Owners of 7-Eleven franchises can be considered employees in Massachusetts, the Supreme Judicial Court ruled in a decision issued Thursday, allowing them to be covered by state labor laws regarding wages, overtime, and other employment protections.
The decision overturns a ruling in US District Court that the Federal Trade Commission’s franchise rule conflicted with the state’s independent contractor statute to determine if workers are employees, and therefore the statute didn’t apply to 7-Eleven franchisees.
Following the high court’s decision, Massachusetts 7-Eleven franchise owners can now proceed with their case in district court and seek damages from the parent company for being misclassified.
The franchisees claim that, unlike a typical franchisor that simply charges a fee for store owners to license its brand, 7-Eleven exerts tight control over every aspect of the business. The company manages the books and takes half the revenues, paying the franchisee with what’s left over after the cost of doing business is deducted, said Shannon Liss-Riordan, the attorney representing the franchisees.
“The franchisees are really glorified store managers that have been made to pay tremendous amounts of money for the privilege of managing 7-Eleven stores,” she said. “And they don’t really get to call the shots. They’re not really running their own businesses. They’re just carrying out 7-Eleven-detailed plans the way a manager would.”
“7-Eleven franchisees have been treated like employees and therefore they should have the basic protections under the employment laws,” she said.
7-Eleven did not respond to a request for comment. The ruling opens the door for any franchise owners in Massachusetts, including for other companies such as Dunkin’ and McDonald’s, to argue that they are employees.
The state’s independent contractor statute applies a three-pronged “ABC test” to determine if workers are employees. If workers are not under the direct control of an employer, provide a service outside the company’s usual course of business, and have an independent business related to that service, the state’s employment laws do not apply to them, provided that they meet all three criteria.

**PARTS OF THE EXERCISE**
A) In the article on the 7-Eleven franchise ruling, who is the attorney representing the franchisees?
B) Check each statement against the article on the 7-Eleven franchise ruling. Answer yes or no for each, and quote the words from the article that decide it.
(i) The Supreme Judicial Court's decision overturns a ruling in US District Court.
(ii) 7-Eleven gave a comment on the ruling.
(iii) The franchisees' attorney said 7-Eleven takes a third of the revenues.
C) From the article on the 7-Eleven franchise ruling, transcribe the stretch from "The decision overturns" through "for being misclassified.".

[Data items]
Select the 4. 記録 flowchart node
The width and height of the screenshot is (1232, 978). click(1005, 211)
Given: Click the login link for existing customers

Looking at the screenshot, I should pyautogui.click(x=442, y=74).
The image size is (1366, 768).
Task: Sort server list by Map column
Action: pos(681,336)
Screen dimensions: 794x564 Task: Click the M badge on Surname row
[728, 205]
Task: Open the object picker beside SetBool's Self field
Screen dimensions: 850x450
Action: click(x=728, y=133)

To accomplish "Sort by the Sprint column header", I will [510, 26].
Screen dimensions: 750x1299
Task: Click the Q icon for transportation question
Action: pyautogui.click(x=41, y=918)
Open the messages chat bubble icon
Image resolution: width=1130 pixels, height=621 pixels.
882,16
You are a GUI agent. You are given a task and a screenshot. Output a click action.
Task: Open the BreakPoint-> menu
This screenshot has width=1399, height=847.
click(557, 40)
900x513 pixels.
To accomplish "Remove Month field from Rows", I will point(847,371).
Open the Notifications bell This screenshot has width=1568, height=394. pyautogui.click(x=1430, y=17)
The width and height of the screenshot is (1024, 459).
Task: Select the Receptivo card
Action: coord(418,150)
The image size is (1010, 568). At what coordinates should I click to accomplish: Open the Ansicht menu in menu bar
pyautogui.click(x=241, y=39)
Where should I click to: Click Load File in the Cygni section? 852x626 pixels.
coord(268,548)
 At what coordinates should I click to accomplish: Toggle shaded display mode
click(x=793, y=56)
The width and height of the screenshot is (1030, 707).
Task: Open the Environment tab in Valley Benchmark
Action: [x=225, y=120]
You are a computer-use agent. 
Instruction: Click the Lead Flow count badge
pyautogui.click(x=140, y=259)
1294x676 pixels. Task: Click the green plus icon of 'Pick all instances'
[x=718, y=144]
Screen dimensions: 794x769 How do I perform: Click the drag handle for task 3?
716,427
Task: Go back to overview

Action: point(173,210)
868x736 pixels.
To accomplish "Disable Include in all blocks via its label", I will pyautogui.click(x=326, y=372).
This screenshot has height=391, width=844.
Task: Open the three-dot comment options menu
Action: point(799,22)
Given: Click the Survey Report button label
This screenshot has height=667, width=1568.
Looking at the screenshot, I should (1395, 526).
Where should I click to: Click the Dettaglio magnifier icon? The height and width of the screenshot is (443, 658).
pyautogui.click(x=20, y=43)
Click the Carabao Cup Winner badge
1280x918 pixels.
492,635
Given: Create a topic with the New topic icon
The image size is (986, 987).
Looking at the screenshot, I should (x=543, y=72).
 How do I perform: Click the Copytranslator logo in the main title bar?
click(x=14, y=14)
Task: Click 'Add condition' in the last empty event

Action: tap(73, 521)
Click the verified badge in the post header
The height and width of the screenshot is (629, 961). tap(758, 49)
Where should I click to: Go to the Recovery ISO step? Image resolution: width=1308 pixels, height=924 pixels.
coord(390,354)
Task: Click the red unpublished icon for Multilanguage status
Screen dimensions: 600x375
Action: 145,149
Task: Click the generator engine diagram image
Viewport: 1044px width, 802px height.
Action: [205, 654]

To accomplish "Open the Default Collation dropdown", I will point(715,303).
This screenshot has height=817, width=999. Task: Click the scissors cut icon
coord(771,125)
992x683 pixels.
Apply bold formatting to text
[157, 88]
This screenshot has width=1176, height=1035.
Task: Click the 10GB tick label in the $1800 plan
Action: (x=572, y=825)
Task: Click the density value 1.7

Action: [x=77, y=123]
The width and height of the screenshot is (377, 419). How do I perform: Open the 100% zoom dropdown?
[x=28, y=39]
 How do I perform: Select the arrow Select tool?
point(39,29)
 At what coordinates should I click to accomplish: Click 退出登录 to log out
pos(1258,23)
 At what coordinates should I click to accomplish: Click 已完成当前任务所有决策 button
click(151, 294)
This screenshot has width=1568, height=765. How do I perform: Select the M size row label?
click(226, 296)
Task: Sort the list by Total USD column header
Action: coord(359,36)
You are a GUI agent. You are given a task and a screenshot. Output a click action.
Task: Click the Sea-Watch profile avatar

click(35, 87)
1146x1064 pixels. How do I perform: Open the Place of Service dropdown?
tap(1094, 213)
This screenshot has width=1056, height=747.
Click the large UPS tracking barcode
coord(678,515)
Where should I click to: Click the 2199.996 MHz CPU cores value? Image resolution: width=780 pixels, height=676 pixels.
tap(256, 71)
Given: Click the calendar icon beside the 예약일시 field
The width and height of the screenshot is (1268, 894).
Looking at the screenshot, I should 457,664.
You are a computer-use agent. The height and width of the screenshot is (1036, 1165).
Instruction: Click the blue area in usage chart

**EXPECTED OUTPUTS**
A) Shannon Liss-Riordan

B)
(i) Yes: "The decision overturns a ruling in US District Court"
(ii) No: "7-Eleven did not respond to a request for comment."
(iii) No: "takes half the revenues"

C)
The decision overturns a ruling in US District Court that the Federal Trade Commission’s franchise rule conflicted with the state’s independent contractor statute to determine if workers are employees, and therefore the statute didn’t apply to 7-Eleven franchisees.
Following the high court’s decision, Massachusetts 7-Eleven franchise owners can now proceed with their case in district court and seek damages from the parent company for being misclassified.